Accepting the new and letting go of what has gone before is a lot easier to say than to do, especially when the essential issue with both of these life events is the fact that women’s hormones are fundamentally imbalanced. That means our emotions can go through crashing highs and lows. It’s easy to see each stage as an inconvenience but I like to think that our bodies know what they are doing – with our hormonal changes acting as a guide to develop our personal evolution.
Nonetheless, no one can deny that stability feels good and it can be helpful to know how to feel more balanced and supported when facing the hormonal challenges of postpartum recovery or impending menopause.
The right nutrition is vital. Eating a balanced diet that’s rich in protein, fibre and healthy fats is an excellent start, and if possible to eliminate sugar, caffeine and alcohol – even better – as these exacerbate negative symptoms even more.
Exercise can also help significantly but only at the right intensity. Early and mid postpartum and perimenopause are not the time to put the body under additional counter-productive stress.

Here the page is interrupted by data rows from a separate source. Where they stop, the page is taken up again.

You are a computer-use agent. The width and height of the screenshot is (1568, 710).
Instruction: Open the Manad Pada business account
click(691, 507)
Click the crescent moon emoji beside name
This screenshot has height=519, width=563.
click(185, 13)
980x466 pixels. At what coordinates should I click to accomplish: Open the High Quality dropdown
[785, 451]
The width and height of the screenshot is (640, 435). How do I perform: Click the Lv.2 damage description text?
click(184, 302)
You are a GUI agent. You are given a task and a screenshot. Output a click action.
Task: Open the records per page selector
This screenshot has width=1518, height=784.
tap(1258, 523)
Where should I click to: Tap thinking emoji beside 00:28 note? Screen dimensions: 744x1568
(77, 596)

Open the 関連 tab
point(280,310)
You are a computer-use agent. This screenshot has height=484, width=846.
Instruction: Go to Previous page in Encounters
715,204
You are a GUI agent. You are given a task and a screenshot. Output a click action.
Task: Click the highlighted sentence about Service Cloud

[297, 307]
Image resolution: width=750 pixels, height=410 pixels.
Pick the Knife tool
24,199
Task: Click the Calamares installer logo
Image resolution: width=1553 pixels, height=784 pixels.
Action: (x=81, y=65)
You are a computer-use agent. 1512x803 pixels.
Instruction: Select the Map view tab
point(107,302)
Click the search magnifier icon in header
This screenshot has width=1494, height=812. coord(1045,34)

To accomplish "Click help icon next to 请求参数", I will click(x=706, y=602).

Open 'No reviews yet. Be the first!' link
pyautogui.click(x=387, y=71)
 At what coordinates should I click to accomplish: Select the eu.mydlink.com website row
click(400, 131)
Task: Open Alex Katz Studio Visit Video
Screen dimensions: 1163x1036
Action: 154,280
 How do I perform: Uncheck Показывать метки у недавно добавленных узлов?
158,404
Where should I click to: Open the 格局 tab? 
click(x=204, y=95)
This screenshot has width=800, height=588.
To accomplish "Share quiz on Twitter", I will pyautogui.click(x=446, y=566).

Instead opt for restorative, strengthening and balancing forms of exercise that give you strength and energy, rather then depleting you. The wrong type of exercise can make your adrenal glands go wild – hormonal imbalances only get worse with an increase in cortisol – so that means try to stress less too (I know, easier said than done).
Rest and relaxation are words that don’t sound particularly compatible with new motherhood but wherever possible to slow things down – do so. The hormonal imbalances of postpartum recovery and of the menopause can wreak havoc with your sleep. So if you’re a new mum with a baby to look after you could easily find yourself feeling like a zombie.
Instead, prioritise good sleep habits by sleeping when your baby sleeps (yes that old chestnut – but do it and you won’t ever regret it) and start taking a 15-20 minute nap. Also set yourself some limits with your tech. Yep, that means stepping away from social media and WhatsApp.
Like any life stage, postpartum recovery (and the menopause) are transient. As you transition from one phase of being to another, mindfulness exercises can be really useful. Learning how to zoom in on the now and zoom out on the past can help you to gain perspective and feel less anxious.
Do more of what brings you joy and less of what makes you miserable. Surround yourself with people you feel good around and ditch the ones that suck the life out of you. Never underestimate the power of people!
Remember, hormonal changes will end eventually. Once they do we can often look back at them as moments in our lives that were highly charged with extremes. That means as well as the tough parts, there’s bound to be moments and memories within these transitions that are also deeply profound.